Tatiane Melchior Stefanello Hodson
Depois de lavar incansavelmente a
roupa suja familiar em frente aos holofotes midiáticos, Michelle cansou de ser
apenas a "lavadeira". Afinal, faltam poucos meses para a eleição, e a
coceira por um cargo importante, que possa colocá-la em extrema evidência
novamente, é muito mais importante do que tirar o PT do poder.
Atrapalhar a candidatura de Flávio com
um vídeo ridículo não foi suficiente. Michelle quer alçar vôos e votos mais
altos. Decidiu que é a mulher mais poderosa do Brasil e fundou a sua própria
Liga da Justiça: as "Imparáveis".
Escolheu a Mulher- Maravilha como o personagem que representa o seu movimento feminista de direita (como se feminismo de direita existisse).

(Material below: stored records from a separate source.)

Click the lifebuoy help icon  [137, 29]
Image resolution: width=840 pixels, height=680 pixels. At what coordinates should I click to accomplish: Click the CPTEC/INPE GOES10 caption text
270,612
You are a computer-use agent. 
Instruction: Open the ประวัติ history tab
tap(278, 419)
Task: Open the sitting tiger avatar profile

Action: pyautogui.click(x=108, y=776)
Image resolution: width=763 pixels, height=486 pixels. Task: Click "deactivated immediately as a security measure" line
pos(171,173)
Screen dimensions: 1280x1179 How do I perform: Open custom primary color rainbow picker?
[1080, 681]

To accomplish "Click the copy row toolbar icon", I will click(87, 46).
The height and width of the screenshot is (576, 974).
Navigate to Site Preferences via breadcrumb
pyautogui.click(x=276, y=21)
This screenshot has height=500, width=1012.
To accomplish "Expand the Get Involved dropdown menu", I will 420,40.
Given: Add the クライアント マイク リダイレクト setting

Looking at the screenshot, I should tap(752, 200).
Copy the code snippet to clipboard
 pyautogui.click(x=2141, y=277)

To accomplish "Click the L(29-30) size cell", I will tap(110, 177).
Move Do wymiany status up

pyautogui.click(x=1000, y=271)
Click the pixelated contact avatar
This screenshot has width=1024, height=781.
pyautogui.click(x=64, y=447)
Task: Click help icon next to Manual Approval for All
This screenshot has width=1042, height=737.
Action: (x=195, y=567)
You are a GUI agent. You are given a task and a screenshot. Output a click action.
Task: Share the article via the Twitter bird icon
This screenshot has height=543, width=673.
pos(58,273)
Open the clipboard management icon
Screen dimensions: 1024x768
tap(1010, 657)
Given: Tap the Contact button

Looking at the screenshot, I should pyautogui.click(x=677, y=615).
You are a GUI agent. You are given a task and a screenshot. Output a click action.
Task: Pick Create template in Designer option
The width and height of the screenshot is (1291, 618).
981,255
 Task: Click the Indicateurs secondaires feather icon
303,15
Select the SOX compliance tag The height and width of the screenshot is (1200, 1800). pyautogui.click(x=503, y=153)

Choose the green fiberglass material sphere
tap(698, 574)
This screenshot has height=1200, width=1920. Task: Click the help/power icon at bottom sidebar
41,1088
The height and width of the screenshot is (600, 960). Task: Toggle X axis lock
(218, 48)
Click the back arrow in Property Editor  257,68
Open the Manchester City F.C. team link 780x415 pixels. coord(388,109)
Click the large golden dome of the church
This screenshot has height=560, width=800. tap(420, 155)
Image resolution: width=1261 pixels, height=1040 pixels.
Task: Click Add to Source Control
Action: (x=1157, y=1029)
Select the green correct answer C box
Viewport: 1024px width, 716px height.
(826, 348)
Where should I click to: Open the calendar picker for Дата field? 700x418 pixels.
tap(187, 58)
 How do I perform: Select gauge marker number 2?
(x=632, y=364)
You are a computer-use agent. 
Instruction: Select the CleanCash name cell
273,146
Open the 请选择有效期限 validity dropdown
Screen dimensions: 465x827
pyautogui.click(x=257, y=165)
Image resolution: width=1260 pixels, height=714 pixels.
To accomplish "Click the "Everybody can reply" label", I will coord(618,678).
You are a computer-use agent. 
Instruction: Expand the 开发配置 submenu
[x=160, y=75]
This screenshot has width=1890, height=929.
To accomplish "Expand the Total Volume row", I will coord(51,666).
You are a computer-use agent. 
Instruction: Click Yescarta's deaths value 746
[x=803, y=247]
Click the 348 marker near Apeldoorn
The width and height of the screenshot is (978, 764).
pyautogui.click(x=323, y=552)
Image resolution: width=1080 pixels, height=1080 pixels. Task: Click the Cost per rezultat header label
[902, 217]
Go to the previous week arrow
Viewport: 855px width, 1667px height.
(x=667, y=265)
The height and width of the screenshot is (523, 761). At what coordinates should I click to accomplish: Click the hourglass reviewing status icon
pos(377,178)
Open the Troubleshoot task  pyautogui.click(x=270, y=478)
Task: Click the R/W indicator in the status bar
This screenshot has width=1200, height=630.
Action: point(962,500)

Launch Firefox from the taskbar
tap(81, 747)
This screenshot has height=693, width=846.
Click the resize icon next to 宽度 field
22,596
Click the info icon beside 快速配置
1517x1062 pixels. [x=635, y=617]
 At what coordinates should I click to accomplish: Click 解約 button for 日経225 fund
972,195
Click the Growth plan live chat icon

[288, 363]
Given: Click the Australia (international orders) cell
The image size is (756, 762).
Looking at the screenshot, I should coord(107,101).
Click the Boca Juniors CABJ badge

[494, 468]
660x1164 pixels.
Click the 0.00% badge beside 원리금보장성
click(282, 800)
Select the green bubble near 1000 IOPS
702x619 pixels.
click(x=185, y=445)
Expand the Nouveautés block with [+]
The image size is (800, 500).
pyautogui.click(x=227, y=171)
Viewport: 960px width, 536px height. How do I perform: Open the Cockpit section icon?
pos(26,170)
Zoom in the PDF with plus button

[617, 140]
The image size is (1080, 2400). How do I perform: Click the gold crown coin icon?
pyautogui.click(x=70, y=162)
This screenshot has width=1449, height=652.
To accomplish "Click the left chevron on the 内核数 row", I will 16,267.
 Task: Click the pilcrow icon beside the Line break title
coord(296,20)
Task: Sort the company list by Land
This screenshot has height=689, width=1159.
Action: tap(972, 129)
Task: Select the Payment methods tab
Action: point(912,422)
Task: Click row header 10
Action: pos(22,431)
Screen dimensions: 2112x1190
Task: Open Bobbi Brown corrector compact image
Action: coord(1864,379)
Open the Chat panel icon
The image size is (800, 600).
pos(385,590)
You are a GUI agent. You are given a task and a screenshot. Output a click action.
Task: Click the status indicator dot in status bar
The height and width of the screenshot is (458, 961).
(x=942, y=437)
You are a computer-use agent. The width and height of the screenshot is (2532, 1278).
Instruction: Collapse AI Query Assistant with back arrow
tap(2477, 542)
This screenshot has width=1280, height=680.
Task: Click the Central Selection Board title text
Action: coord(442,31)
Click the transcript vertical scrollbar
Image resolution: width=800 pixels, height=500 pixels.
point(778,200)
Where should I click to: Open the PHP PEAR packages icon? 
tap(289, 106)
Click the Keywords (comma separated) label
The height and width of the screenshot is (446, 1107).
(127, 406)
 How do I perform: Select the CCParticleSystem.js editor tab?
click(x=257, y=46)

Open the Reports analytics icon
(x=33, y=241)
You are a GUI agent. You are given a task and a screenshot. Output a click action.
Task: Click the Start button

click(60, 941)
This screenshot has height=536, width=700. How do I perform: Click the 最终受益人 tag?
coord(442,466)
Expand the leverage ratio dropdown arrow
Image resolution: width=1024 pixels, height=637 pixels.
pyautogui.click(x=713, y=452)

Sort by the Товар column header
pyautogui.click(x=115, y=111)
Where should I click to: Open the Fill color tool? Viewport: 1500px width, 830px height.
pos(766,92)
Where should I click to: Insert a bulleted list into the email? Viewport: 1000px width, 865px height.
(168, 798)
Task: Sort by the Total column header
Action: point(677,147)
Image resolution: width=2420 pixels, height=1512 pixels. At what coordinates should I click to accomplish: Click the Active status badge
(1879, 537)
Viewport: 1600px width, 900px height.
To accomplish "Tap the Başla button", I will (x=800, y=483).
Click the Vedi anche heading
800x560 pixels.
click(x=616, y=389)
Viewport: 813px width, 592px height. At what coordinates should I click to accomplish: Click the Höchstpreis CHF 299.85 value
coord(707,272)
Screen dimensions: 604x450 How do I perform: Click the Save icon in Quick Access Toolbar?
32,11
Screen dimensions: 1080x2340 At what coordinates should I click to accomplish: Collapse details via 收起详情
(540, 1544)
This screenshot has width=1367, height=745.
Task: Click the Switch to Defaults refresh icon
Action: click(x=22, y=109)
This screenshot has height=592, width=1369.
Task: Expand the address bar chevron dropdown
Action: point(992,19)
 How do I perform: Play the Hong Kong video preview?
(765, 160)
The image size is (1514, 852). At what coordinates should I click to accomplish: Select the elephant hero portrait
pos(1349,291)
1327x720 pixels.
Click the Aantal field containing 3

Michelle está equivocada em suas
atitudes e desejos. Seus fãs inflaram seu ego a tal ponto que ela não resistiu
ao canto da sereia. Acreditou na adulação dos fãs, que a colocaram num
pedestal, sem entender que muitos deles só almejam a desunião do movimento
conservador no país.
Não a culpo por sonhar, mas há uma
grande diferença entre querer ajudar o Brasil, e saber o seu lugar como
coadjuvante política.
Em vez de atrapalhar a candidatura de
Flávio, ela deveria ter respeitado a decisão do marido e trabalhado com afinco
e humildade pela eleição do enteado.
Será que Michelle não percebe que, ao antagonizar o seu "galego", ela está ajudando o inimigo?